Depuis 1958, la R.N.82 évite Annonay, utilisant un raccourci déjà visible (en chantier) sur la carte d’état-major du XIXe siècle publiée par le Géoportail de l’IGN. Des cartes montrent cependant le cheminement de la route nationale par Annonay: il s’agit ainsi de la Michelin Lyon-Avignon n°93 des années quarante. La route suivie à l’époque est la D206 d’aujourd’hui vers Annonay puis l’actuelle D121 jusqu’à Davézieux. «Dans le Haut-Vivarais si peu favorable à la création de centres urbains, écrit F. Thomas dans la Revue de géographie alpine en 1923, Annonay apparaît comme une heureuse et déconcertante exception»... La fortune de la cité, pourtant plusieurs fois ravagée aux XIVe et XVe siècles, et qui est même détruite pendant les guerres de religion, poursuit-il, «est l'oeuvre des hommes. La naissance de la papeterie, au XVIIe siècle, relève de ses ruines le marché rural à peu près détruit par les guerres de religion. La grande poussée de croissance vers le milieu du XIXe siècle, s'explique par la transformation de la mégisserie; et, après la crise de 1870, nous trouvons les progrès étonnants de la tannerie»... Mais la situation de la cité, au carrefour de plusieurs itinéraires, semble un atout important: «De toute antiquité, ont passé ici des routes, lance F. Thomas: sentiers celtiques, voies romaines, vieux chemins du roi, grandes routes modernes. Les unes, venant de la plaine, ont leur point de départ dans les villes de la vallée du Rhône, Serrières, Andance, Tournon; les autres se dirigent vers la montagne en empruntant les vallées». Ainsi, la chaussée qui part d'Andance-sur-Rhône «donne naissance, de très bonne heure à des villages comme Saint-Cyr et Davézieux». Dans le premier tiers du XIXe siècle, «l’ouverture d’une nouvelle route, de Roanne au Rhône» crée un vaste mouvement commercial qui irrigue Annonay. «La voie neuve, plus courte et plus facile que la route de Tarare à Lyon, est aussitôt adoptée par les importants convois de rouliers qui transportent à Marseille les marchandises destinées à l'exportation et ramènent à Paris les produits de l'Orient», conclut F. Thomas.

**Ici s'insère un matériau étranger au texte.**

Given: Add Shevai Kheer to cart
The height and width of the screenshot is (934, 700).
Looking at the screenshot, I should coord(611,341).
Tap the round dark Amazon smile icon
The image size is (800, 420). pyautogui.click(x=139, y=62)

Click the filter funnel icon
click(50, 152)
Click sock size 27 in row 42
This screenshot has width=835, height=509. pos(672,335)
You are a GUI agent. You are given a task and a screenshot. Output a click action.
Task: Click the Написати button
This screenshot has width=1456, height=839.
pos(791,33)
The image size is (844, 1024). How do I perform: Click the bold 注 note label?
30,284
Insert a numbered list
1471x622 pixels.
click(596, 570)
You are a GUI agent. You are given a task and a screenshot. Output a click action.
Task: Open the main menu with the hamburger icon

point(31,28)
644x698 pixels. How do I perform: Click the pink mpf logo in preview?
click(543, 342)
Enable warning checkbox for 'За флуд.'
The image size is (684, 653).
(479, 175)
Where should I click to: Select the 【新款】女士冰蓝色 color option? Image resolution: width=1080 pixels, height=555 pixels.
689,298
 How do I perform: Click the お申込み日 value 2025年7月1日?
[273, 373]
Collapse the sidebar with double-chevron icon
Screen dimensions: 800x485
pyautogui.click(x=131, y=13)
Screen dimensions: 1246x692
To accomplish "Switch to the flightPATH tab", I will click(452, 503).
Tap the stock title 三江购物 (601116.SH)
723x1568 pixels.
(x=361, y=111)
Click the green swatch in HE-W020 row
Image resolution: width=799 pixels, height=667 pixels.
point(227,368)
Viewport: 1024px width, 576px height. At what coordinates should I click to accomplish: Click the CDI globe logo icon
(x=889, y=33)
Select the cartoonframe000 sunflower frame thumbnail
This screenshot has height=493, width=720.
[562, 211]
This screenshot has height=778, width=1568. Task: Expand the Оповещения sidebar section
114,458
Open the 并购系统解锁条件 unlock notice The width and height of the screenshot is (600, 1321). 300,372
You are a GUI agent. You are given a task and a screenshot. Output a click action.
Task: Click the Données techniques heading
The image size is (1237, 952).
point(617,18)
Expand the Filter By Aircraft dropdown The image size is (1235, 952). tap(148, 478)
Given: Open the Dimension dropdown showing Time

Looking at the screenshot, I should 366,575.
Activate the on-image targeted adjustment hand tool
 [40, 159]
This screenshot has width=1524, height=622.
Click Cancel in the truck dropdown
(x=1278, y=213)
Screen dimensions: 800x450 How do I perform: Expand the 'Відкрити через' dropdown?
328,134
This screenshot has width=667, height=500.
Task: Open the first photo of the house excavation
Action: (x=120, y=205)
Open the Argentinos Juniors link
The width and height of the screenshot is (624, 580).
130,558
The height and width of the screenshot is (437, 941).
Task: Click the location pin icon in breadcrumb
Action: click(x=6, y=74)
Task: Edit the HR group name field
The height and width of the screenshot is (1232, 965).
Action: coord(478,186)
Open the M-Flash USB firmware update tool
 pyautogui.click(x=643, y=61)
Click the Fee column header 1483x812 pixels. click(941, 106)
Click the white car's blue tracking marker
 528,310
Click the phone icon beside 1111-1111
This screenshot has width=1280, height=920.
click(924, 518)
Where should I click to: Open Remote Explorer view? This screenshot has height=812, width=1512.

Borne kilométrique de la R.N.82 située à la limite des départements Loire et Ardèche (photo: Marc Verney, octobre 2008).

A Annonay même, la construction de la route de Roanne au Rhône donne lieu à d’importants chantiers urbains. «Déjà décidée sous l'Ancien Régime, signale F. Thomas, ses travaux commencent en 1787. Et, dès 1810, la partie qui traverse la ville d'Est en Ouest est achevée. Pour lui assurer la largeur réglementaire, il a fallu éventrer le faubourg de Deûme et le quartier du Champ... cette voie agrandie est toujours la grande artère d'Annonay». A Davézieux, il faut suivre la rue de la République pour rester «fidèle» à la R.N.82 historique. Non loin se trouve le site industriel historique de Vidalon, à l’origine de la saga des frères Montgolfier (papiers de qualité mais aussi le premier aérostat qui s'envole le 14 décembre 1782 de la cour de la papeterie des bords de Deûme). ensuite, vers Saint-Cyr, il faut emprunter la D182, «route du Vivarais» puis «route Bleue». La vallée du Rhône et ses terrains fertiles s'annonce. La carte de Cassini (XVIIIe) montre un ancien chemin jusqu’à Andance par la Révicolle, la «route de la Côte des Barges» et Saint-Etienne-de-Valoux. Voilà enfin Andance, le terme de la R.N.82 de 1959. La «route bleue» y rejoint la R.N.86 historique en provenance de Lyon. La traversée du Rhône peut se faire ici, ou plus au sud à Saint-Vallier. Dans les deux cas, l'automobiliste rejoint la R.N.7 de Paris à Menton.